The Albanians hate the Serbs. I fell in love in Macedonia. We shared an emotional goodbye at the train station in Skopje, witnessed by the old woman I would share a train car with. She didn’t speak English, but she was so, so happy to have seen this young, tragic pair. For 10 minutes we smiled and used gestures and expressions to discuss the hardships of love and of saying goodbye. It came out finally that he was Albanian. She stopped smiling and spit on the floor. We didn’t speak again. She got off the train in Belgrade.

I don’t think of that trip very often anymore, or of the several trips back I made in the year and a half that followed. I wish this movie of war in the early to mid 1990’s didn’t remind me of the faces and attitudes of those I met more than 10 years later. I think I understand how that war happened. I wish there was some more evidence of progress. I wish they were able to relax their faces and smile easy.

Air and water.

October 27, 2012


On October 26, my tomato plant finally decided it would grow fruit. This tomato plant is a force to be reckoned with. A true Scorpio. It battled unimaginable heat, was tortured by months of direct, hot sun, and then became immensely jealous of all the other tomato plants that survived strong winds and daily rainstorms. And now, in the face of our first threat of frost: fruit. Damn Scorpios. I brought it inside.

The only bad thing about having 2 cases of red wine in the house is that when you finish a bottle, you can always open another. Good lord I hope I can keep a few bottles around for the family come Christmas. My grandparents are fixin’ to buy me a new TV, but my guess is they’re overlooking the fact that I don’t pay for cable. We’ll need the wine.

It’s gin botanical selection time at work. Distillation makes me feel like a little kid in a science museum. And not all Coriander seeds are created equally.

Being around people who “get” you- if you have this in your life, please.

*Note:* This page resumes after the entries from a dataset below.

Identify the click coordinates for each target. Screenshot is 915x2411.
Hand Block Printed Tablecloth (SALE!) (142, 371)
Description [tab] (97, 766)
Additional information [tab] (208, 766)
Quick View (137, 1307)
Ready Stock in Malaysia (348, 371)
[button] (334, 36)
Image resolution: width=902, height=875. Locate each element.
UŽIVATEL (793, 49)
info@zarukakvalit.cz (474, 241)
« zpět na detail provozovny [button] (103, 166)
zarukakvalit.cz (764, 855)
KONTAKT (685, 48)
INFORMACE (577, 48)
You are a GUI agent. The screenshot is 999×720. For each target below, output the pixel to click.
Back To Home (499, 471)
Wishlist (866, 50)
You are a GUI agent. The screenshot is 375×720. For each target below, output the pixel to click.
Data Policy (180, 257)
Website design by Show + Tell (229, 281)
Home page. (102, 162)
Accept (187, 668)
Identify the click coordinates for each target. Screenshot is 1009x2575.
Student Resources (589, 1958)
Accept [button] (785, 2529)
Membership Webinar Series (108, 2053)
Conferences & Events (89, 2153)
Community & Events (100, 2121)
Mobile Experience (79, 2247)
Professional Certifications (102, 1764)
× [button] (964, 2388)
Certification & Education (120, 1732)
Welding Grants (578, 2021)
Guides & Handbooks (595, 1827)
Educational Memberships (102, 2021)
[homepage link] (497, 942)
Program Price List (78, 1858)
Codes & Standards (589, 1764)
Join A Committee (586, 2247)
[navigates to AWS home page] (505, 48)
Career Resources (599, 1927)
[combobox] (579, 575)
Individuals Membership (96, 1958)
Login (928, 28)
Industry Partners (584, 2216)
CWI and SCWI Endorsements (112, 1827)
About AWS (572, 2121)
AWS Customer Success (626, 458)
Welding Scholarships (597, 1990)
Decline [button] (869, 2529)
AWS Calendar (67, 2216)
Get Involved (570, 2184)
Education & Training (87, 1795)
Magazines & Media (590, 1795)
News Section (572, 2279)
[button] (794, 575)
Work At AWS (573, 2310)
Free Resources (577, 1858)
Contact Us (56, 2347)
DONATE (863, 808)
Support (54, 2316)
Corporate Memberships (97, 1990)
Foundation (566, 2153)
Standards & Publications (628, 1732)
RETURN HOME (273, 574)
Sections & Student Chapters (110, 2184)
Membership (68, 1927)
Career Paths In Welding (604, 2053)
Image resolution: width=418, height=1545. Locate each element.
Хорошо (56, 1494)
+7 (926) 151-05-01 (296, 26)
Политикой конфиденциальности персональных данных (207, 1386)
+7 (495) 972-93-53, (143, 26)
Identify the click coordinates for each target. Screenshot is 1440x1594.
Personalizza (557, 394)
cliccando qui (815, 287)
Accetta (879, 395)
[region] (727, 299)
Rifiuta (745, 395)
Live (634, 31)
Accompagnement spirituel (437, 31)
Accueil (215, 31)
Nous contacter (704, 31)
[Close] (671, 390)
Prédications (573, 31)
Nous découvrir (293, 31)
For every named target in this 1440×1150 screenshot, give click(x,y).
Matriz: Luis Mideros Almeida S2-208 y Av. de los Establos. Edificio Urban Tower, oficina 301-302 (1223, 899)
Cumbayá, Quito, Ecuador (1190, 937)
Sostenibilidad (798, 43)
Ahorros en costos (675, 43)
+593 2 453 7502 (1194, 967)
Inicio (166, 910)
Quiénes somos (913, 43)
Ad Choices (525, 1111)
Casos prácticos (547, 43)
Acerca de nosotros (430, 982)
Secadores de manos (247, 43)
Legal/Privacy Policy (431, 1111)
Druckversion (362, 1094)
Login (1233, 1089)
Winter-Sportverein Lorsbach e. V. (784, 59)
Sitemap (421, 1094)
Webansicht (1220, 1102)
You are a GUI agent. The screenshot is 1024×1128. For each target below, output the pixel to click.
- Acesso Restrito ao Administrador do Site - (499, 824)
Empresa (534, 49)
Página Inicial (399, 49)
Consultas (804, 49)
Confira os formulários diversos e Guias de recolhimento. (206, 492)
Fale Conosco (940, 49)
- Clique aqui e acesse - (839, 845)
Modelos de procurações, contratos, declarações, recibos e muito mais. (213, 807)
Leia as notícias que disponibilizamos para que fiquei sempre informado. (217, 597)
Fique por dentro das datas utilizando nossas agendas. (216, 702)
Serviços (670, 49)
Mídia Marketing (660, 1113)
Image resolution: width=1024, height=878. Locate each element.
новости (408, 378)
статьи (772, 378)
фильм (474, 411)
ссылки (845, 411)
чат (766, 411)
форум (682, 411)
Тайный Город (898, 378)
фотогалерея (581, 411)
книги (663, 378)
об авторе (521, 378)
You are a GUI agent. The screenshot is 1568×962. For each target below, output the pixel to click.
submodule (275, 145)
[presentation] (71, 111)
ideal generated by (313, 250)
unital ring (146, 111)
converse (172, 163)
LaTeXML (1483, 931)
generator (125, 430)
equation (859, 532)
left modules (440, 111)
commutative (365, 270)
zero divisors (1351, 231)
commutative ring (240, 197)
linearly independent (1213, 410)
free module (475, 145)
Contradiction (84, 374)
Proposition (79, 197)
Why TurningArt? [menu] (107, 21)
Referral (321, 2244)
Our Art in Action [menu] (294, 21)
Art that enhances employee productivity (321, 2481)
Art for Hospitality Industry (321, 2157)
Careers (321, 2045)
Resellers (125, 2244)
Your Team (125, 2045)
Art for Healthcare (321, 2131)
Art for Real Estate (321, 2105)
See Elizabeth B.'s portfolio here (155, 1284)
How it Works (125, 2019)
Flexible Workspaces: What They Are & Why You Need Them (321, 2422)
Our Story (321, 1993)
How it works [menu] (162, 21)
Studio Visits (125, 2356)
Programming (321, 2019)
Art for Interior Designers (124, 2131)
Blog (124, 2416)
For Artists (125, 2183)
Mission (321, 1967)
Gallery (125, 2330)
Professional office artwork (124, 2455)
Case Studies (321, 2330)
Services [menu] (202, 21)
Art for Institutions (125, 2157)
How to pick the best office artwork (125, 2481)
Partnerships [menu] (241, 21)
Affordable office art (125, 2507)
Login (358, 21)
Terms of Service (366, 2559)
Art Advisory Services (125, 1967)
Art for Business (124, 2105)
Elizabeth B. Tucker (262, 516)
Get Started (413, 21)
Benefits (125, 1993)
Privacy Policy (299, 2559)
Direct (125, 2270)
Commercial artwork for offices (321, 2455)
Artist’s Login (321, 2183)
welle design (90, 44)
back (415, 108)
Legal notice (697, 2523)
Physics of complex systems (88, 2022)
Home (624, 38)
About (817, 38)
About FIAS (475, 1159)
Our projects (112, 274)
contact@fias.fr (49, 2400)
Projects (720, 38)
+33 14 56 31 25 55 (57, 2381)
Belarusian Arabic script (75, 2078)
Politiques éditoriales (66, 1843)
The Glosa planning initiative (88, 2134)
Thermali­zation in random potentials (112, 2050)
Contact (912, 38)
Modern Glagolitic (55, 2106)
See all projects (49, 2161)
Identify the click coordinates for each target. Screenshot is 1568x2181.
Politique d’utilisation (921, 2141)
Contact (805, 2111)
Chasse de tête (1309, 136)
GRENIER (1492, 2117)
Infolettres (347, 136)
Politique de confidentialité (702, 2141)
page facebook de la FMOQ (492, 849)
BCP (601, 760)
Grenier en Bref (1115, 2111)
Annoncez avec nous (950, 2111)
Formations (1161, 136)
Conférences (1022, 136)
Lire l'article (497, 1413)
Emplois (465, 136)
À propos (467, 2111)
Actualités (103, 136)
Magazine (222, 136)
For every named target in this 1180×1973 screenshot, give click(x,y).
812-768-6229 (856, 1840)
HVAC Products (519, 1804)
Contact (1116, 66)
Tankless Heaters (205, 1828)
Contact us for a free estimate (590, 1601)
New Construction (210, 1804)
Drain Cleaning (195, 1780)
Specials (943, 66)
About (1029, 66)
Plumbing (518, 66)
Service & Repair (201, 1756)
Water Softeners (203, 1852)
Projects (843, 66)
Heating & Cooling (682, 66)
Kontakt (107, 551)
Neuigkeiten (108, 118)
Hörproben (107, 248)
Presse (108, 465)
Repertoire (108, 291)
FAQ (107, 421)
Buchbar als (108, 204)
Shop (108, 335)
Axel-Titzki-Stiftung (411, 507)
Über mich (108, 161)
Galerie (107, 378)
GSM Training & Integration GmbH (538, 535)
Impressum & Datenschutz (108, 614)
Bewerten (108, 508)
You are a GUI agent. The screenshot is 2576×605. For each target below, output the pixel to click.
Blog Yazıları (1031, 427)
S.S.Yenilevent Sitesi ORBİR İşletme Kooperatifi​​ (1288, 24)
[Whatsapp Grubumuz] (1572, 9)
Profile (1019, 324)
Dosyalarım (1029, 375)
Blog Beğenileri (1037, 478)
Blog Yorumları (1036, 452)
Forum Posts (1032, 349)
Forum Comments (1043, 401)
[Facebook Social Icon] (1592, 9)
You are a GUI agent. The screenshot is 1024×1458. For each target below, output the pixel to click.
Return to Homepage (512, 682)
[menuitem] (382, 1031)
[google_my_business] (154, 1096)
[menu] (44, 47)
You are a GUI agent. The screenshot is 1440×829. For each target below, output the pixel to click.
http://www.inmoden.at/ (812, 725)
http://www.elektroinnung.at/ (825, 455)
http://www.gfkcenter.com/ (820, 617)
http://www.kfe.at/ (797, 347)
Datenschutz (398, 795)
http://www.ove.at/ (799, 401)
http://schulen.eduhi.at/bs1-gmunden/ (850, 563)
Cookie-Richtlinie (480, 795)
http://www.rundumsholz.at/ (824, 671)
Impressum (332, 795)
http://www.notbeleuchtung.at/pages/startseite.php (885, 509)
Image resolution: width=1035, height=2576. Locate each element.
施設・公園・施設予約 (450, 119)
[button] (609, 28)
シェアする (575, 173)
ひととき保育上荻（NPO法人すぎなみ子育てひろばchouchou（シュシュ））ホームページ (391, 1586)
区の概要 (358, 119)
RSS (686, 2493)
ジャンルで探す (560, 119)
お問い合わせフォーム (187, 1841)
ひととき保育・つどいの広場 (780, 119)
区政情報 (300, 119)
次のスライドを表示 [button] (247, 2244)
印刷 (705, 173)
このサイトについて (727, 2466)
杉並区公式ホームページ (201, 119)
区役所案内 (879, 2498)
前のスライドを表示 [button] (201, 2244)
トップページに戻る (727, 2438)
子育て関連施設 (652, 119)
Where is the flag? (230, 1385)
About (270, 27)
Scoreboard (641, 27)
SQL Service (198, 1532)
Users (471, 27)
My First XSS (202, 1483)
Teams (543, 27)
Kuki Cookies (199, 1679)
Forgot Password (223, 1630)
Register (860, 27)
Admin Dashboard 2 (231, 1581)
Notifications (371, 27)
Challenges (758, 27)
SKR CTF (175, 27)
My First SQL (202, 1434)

Please don’t take it for granted. I was happy to leave Boston and pursue something I believe in, but man, finding “my people” here in Arkansas might be one of the most challenging things I have to do. I went to a small town in Texas last weekend. There was a special reason that so many of “my people” were gathering there, but that I could be a part of it…. well it was like giving water to a tomato plant in Arkansas in JU-ly, if you ask me! JD called me a three-sided coin all weekend like it was a good thing. I mean, I’d have it no other way, but it isn’t overnight you can find a whole group of people who are out searching for three-sided coins. Also I was wearing a great dress and I learned to rope a calf, so.

That’s all I got.

Thinkin’ ’bout you, as always, ya know?